À l’occasion de son assemblée générale, le 1er octobre, l’Usipa (Union des syndicats des industries des produits amylacés et de leurs dérivés) s’est déclarée partie prenante de l’indépendance protéique française, alors que le « Plan protéines » en préparation devait bientôt être présenté par le gouvernement. « Ce plan saura mobiliser toutes les professions pour une production de protéines abondantes en France. Nous avons rappelé l’importance de flécher les fonds publics nationaux et européens vers la recherche et la promotion de la consommation de protéines végétales en alimentation humaine pour ses atouts nutritionnels et environnementaux », commente Marie-Laure Empinet, présidente de l’Usipa.

Les amidonniers produisent l’équivalent d’un demi-million de tonnes de protéines, pour l’alimentation humaine et animale : drêches d’amidonnerie (Corn Gluten Feed, Wheat Gluten Feed), produits à forte teneur en protéines base maïs, blé, pois et pommes de terre.

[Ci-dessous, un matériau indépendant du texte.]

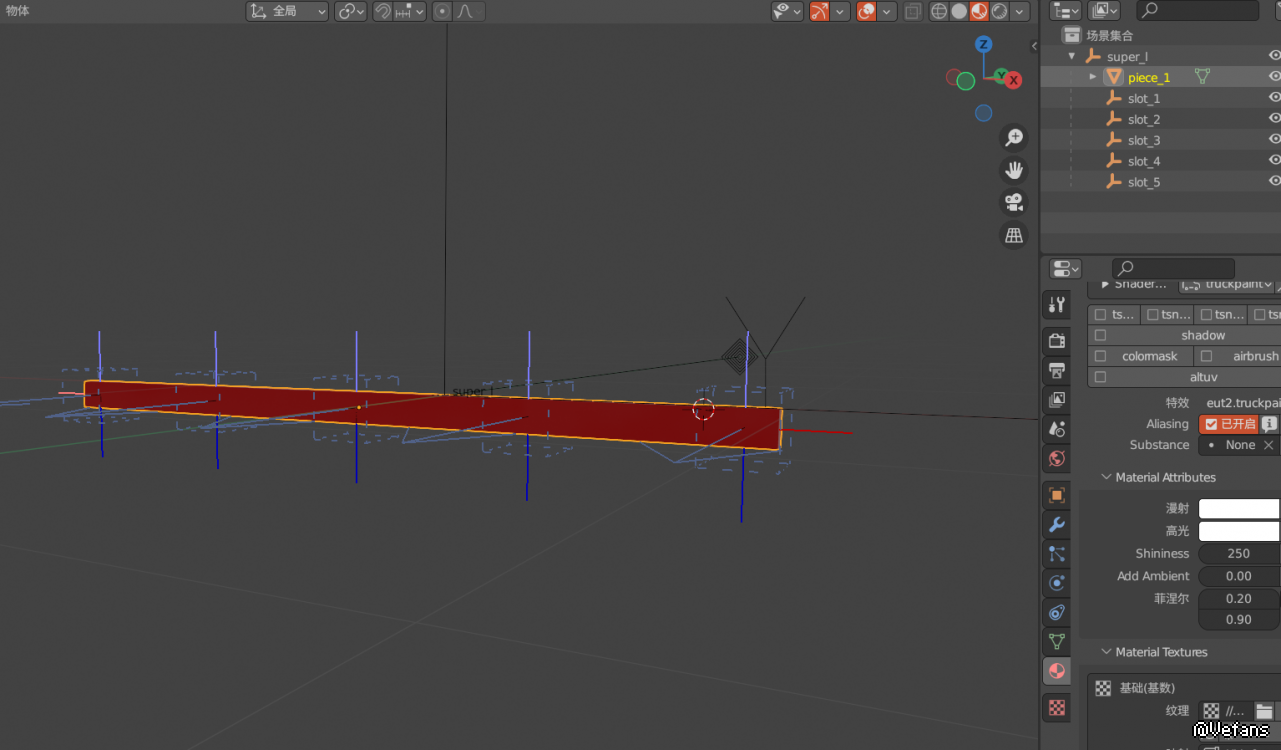Select the solid viewport shading sphere
This screenshot has width=1281, height=750.
[958, 12]
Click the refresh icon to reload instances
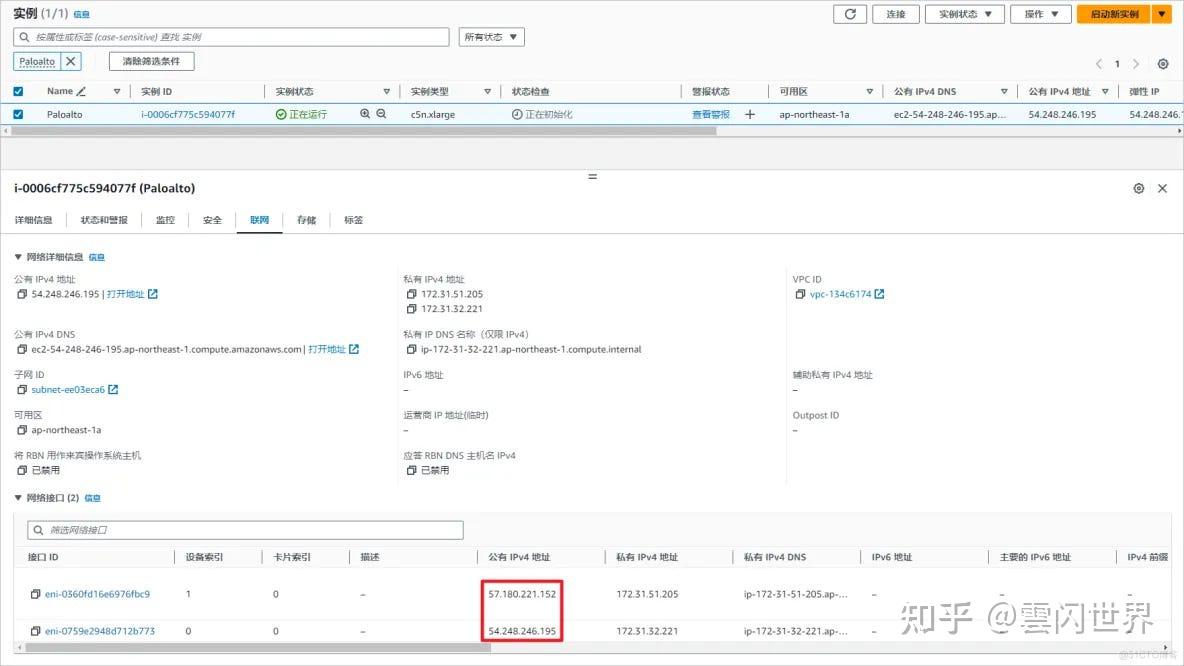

La production d’amidon est en hausse de 1,7 %, avec 3,2 millions de tonnes produites en 2018 en France. La filière utilise 6 millions de tonnes de matières premières agricoles non OGM par an, issues de 700 000 hectares cultivés, dont : 2,2 Mt de maïs, 2,8 Mt de blé, 1 Mt de pois protéagineux et de pommes de terre. Structurellement, la production d’amidon a augmenté de plus de 50 % en vingt ans, mais elle est désormais stable depuis dix ans. Sur les 3,2 millions de tonnes d’amidon produites en 2018, seuls 17 % sont vendus sous forme d’amidons natifs. Les 83 % restants sont transformés par l’industrie amidonnière en une diversité de produits : amidons modifiés, sirops de glucose, dextroses, sirops de glucose-fructose, maltodextrines, protéines, lipides et fibres.